Я засмеялся, но в чем-то он был прав.

* * *

В полдень, закутанная в одеяло, на пороге домика появилась Кэти. Я был в амбаре, чистил седло, стремена и уздечку Глю, когда вдруг услышал стук двери. Выйдя из амбара, я впервые обратил внимание на то, как Кэти похожа на прежнюю, о которой я еще хранил воспоминания, хотя плечи, теперь уже не закрытые одеялом, стали покатыми и напоминали ветви плакучей ивы. Пахло скошенной травой, навозом и кедровой лучиной, сваленной у черного хода. Запах был крепкий, но я вдохнул его полной грудью.

Кэти сошла с крыльца и направилась ко мне. На ней были мешковатые джинсы и мужская фланелевая рубашка, тоже не слишком ладно сидевшая на ее фигуре. Подойдя поближе, она снова накинула одеяло.

– Доброе утро, – очень тихо, почти шепотом, произнесла она и поглядела искоса на подъездную дорогу, словно кого-то ждала. Я указал на кофейник:

– Сварил примерно час назад. Может, тогда совсем прозреешь.

Она кивнула, пытаясь защитить глаза от яркого солнечного света, и налила себе кофе. Держа чашку в ладонях, она подула, отгоняя пар, и поднесла ее к губам.

– Вчера ночью, когда мы приехали сюда, я еще плохо соображала и не сразу поняла, отчего мы здесь, пока не узнала тебя. – и она опять глотнула и снова отвела взгляд в сторону. – Все было так… ну мне нужно было некоторое время, чтобы включиться и соотнести, – тут она постучала себя по голове, – настоящее с прошлым и все вспомнить.

Я утвердительно кивнул, продолжая чистить седло.

– Удивлена, что ты остался здесь жить.

– Но я правильно сделал, – возразил я, оглянувшись, – иначе нас бы обвинили в нарушении границ частного владения.

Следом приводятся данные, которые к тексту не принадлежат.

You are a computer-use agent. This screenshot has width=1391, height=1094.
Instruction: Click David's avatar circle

Кэти улыбнулась и снова подула, охлаждая кофе, а потом воззрилась на седло:

– А что ты с ним делаешь?

– Ну, это седло принадлежит вот этой самой лошадке, – и я указал на стойло Глю с его медной именной пластинкой, – а через несколько минут, как мне представляется, из домика выбежит один мальчуган и увидит лошадку, и, конечно, захочет проехаться на ней верхом. Ну, вот я и подумал, что надо привести седло в порядок.

Она снова кивнула и улыбнулась, будто прислушиваясь к голосу из прошлого, и оторвалась от чашки.

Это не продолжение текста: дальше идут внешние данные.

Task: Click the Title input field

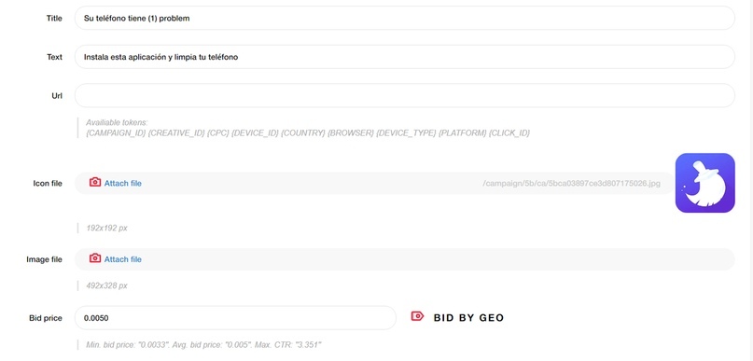Action: pyautogui.click(x=404, y=19)
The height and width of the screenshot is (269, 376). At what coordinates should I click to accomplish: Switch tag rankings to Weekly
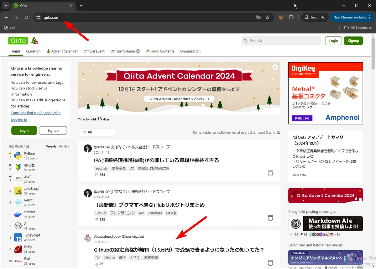pos(51,146)
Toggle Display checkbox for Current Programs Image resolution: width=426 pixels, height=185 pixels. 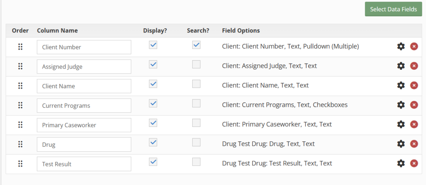[x=153, y=103]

– А твой автомобиль я распорядился доставить в Эббвилл в так называемый «Гараж Джона».

Я взял седло в руки и понес к стойлу Глю, где и повесил его на крючок.

– Этот Джон – единственный из всех ближайших механиков, которые желают и могут иметь дело с «Вольво», хотя, думаю, он приведет его в порядок только недели через две. – и я замолчал, не желая обрушивать на нее сразу так много неприятных новостей. – Надеюсь, твоя страховка на машину в порядке?

– Неужели дело так плохо?

– Да, плохо!

Кэти снова кивнула и, подойдя к кофейнику, налила кофе и опять отогнала вившийся над чашкой пар.

– Спасибо тебе!

– Но это Моз купил кофе и сварил его. Я только разбавил гущу водой.

– Но я не это имела в виду. – и Кэти опустила глаза.

– Значит, ты благодаришь меня за то, что я в ответ не выстрелил в тебя?

Она покачала головой, и взгляды наши встретились.